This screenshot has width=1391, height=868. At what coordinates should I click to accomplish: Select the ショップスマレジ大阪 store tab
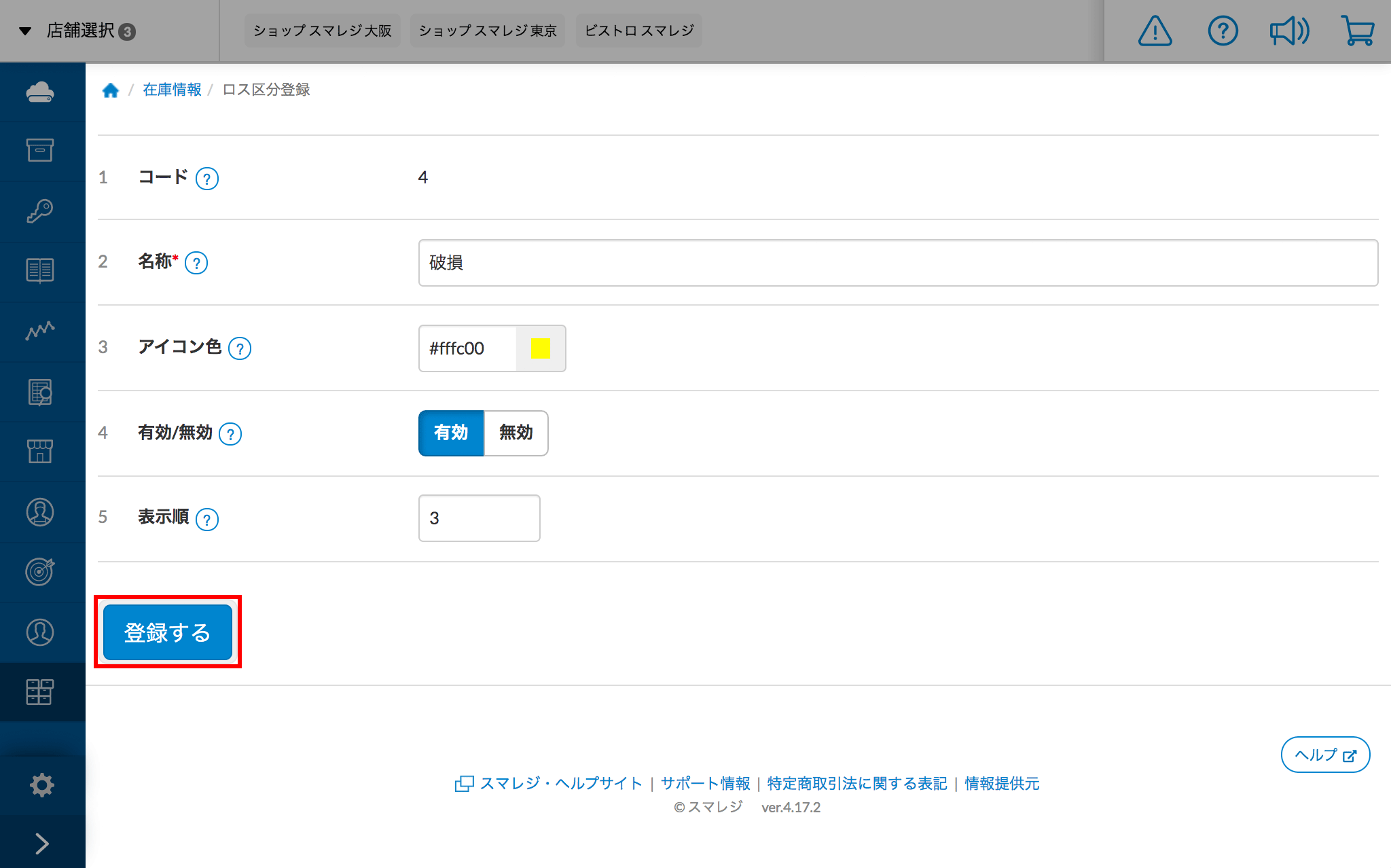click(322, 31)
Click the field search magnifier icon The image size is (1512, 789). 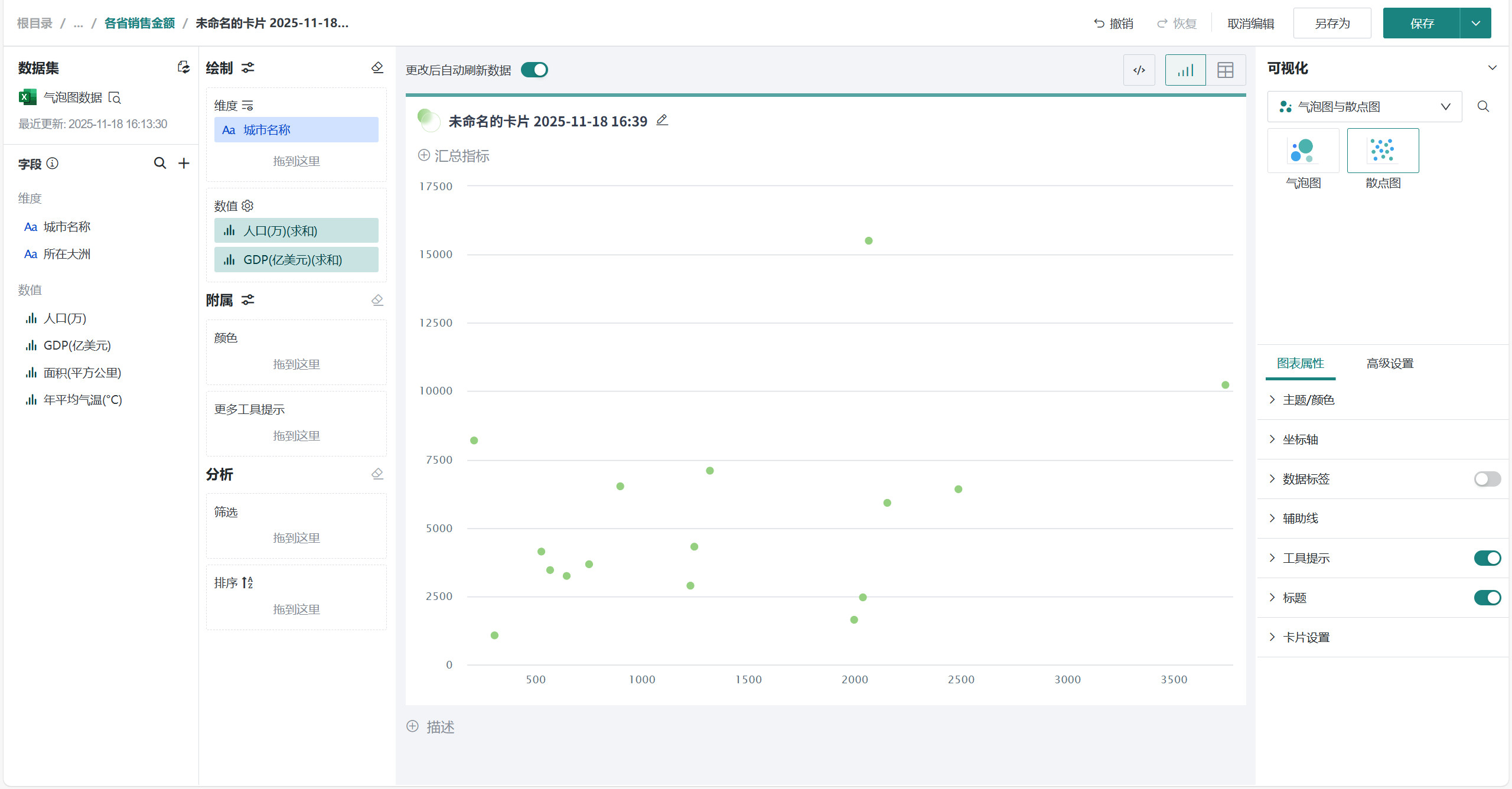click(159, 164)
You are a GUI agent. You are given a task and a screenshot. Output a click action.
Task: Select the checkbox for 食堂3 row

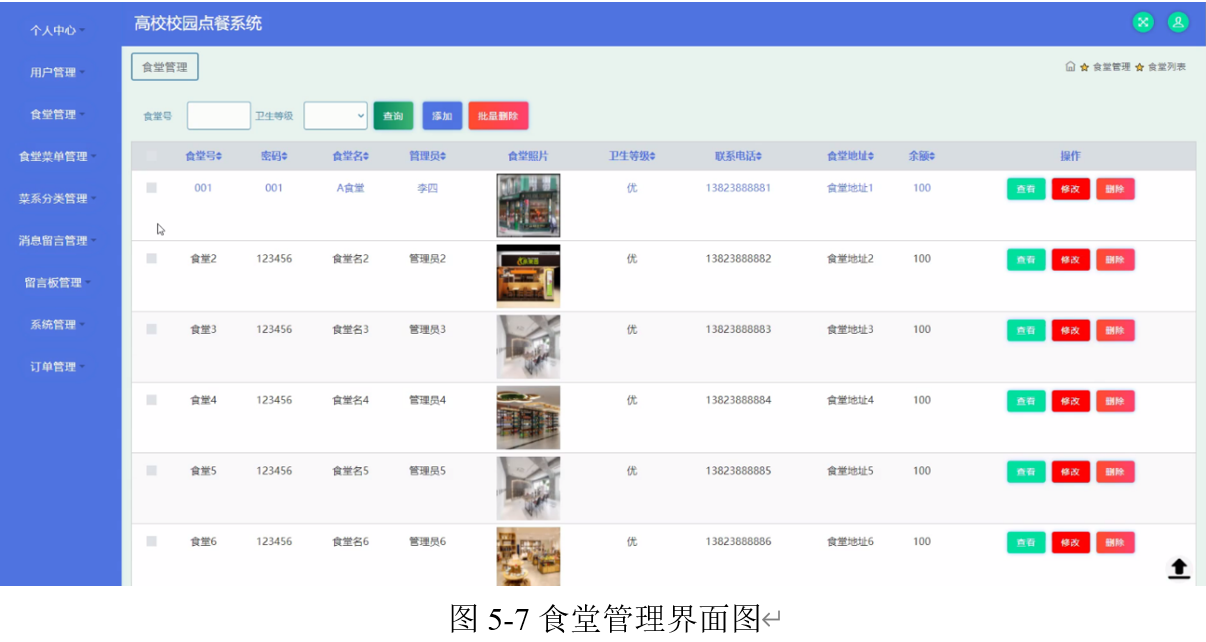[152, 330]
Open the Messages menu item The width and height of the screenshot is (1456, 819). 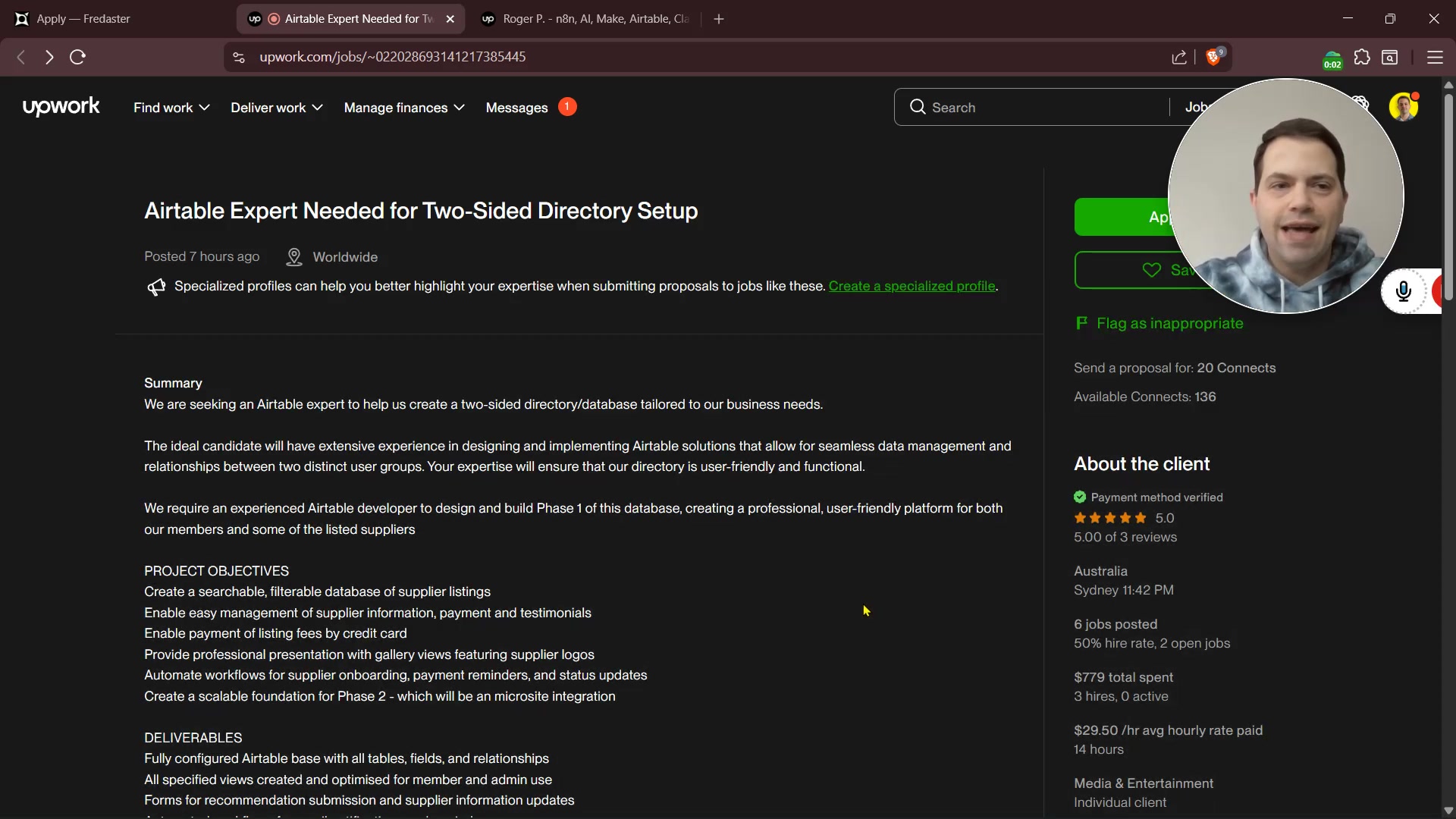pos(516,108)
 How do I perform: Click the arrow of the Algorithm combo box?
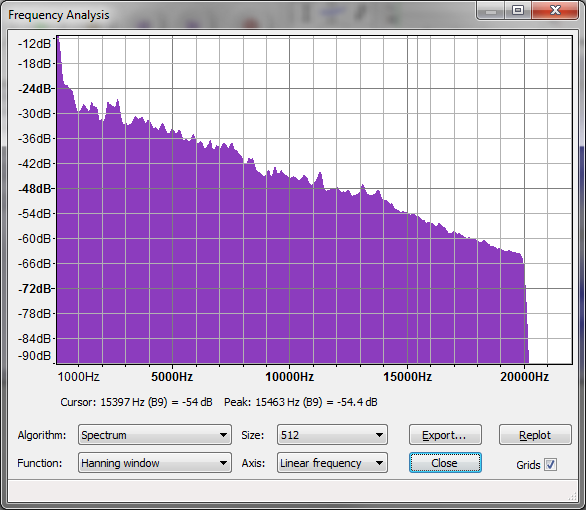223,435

-=-=-=-=-

GIVEN REQUEST: Rewrite the lines from the one holding "How do I perform: Click" through the end of the records, inclusive, switching "arrow" to "expand button" and keeping everything else the same. Leave the pictures out of the answer.

ANSWER BELOW:
 How do I perform: Click the expand button of the Algorithm combo box?
223,435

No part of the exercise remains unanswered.